• Data listing:

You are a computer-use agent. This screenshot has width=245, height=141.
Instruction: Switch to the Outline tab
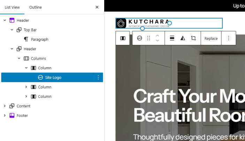point(36,7)
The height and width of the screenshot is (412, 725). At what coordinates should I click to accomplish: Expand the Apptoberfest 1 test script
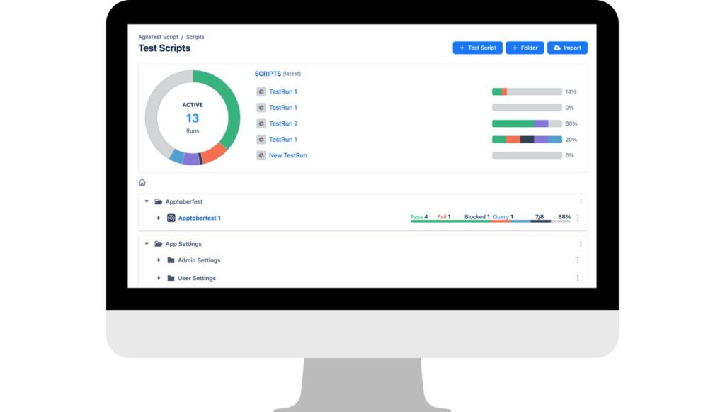(x=159, y=218)
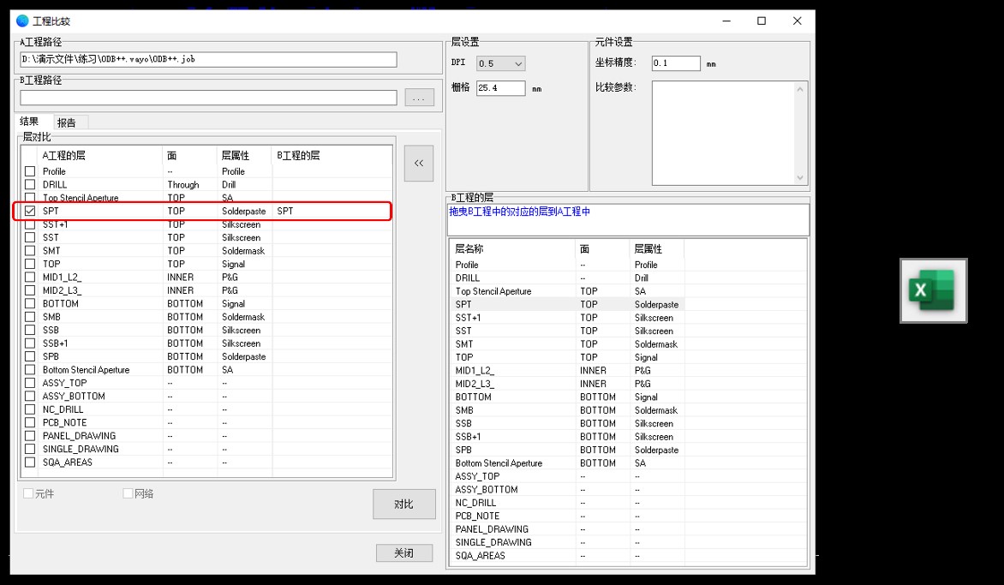This screenshot has height=585, width=1004.
Task: Select Top Stencil Aperture in B工程 list
Action: pyautogui.click(x=493, y=291)
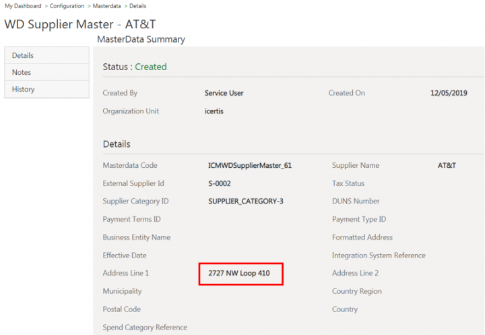Click the MasterData Summary heading
Viewport: 485px width, 335px height.
tap(141, 40)
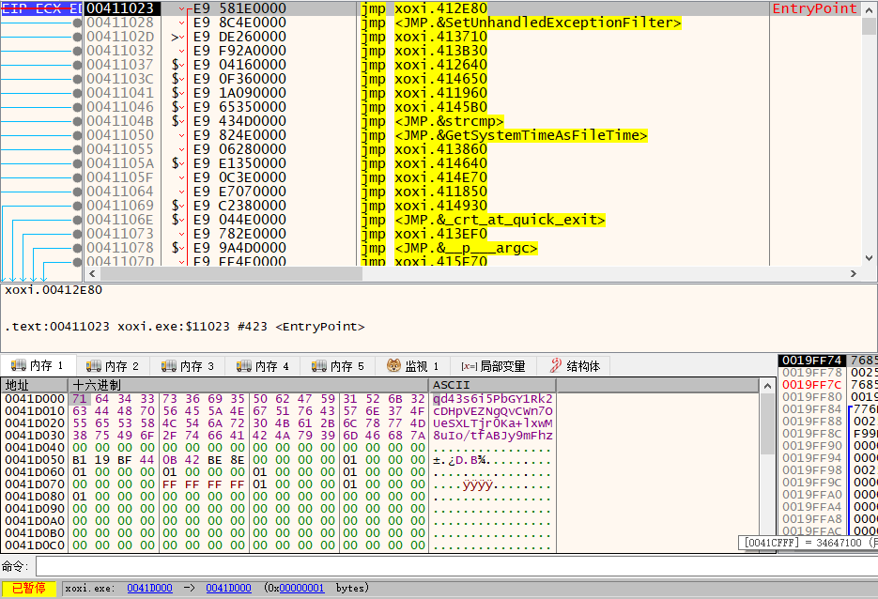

• Goal: Repeat the listing above word for word, leaving out the pictures.

• Exercise answer:
You are a computer-use agent. This screenshot has width=245, height=141.
Instruction: Switch to the Outline tab
point(36,7)
The height and width of the screenshot is (412, 725). At what coordinates should I click to accomplish: Expand the Apptoberfest 1 test script
(x=159, y=218)
This screenshot has height=585, width=1004.
Task: Select Top Stencil Aperture in B工程 list
Action: pyautogui.click(x=493, y=291)
Click the MasterData Summary heading
Viewport: 485px width, 335px height.
tap(141, 40)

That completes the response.